**LA CONSIGNE:** D'après le texte source, où la belle-sœur aristocratique de Mathilde finit-elle par partir vivre ?

**TEXTE SOURCE:**
Au travers de l’histoire de P’tit Paul, c’est la destinée de Mathilde qui est mise en avant. Mathilde, la mère de P’tit Paul, qui ne laissera jamais personne décider à sa place mais aussi sa belle-sœur aristocratique qui finira par partir vivre en Afrique aux côtés du docteur Schweitzer, son amie Jeanne femme libérée qui ose couper ses cheveux courts et porter des pantalons ou conduire une automobile et puis, Louise qui aimera tellement Paul. Ce sont les vies des Françaises d’alors que Gilles Laporte dépeint, même s’il raconte magnifiquement le métier de luthier ou celui d’instituteur, les querelles de clocher, l’Ecole publique - son enseignement du respect de tous par chacun et de chacun par tous - ou les conflits politiques et les affrontements. Même si elles avaient œuvré pendant que leurs hommes mourraient sur les champs de bataille de la guerre de 14-18, après la guerre, les femmes n’avaient toujours pas leurs mots à dire, elles devaient toujours restées dépendantes et soumises aux hommes.

**LIGNES FOURNIES:**
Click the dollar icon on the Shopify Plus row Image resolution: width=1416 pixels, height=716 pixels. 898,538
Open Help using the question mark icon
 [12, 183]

...

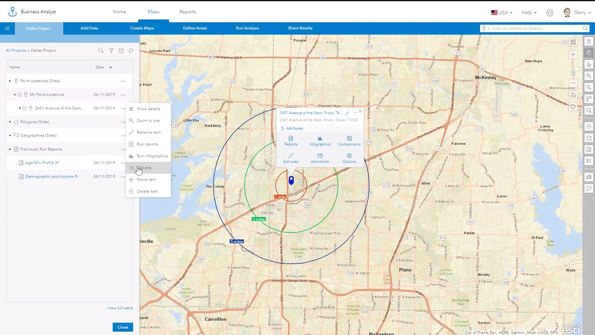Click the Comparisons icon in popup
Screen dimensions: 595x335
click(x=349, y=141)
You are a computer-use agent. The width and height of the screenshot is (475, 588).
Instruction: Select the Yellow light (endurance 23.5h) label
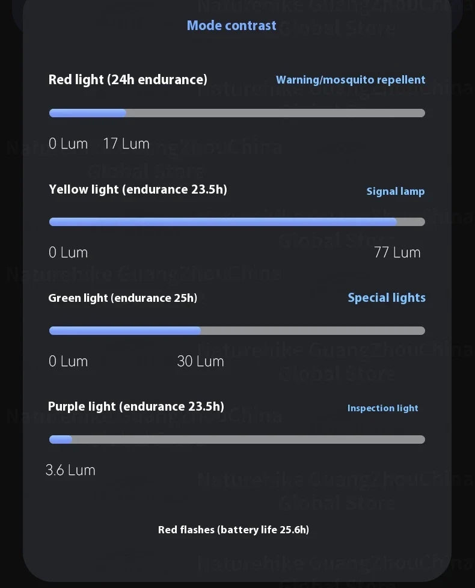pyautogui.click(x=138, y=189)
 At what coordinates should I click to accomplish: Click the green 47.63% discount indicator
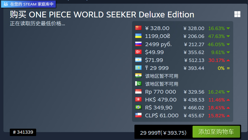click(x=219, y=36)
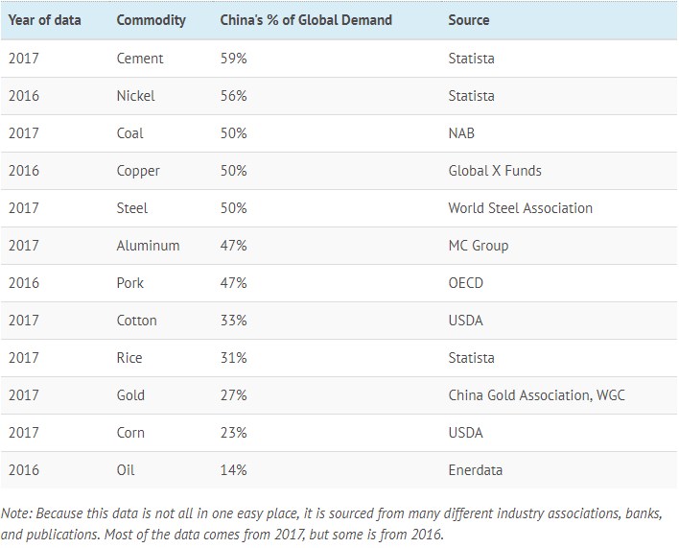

--

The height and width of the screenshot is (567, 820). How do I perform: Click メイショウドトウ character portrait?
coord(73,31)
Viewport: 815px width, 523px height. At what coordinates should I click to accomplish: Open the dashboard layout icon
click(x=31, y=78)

**RÉPONSE COMPLÈTE:** En Afrique, aux côtés du docteur Schweitzer.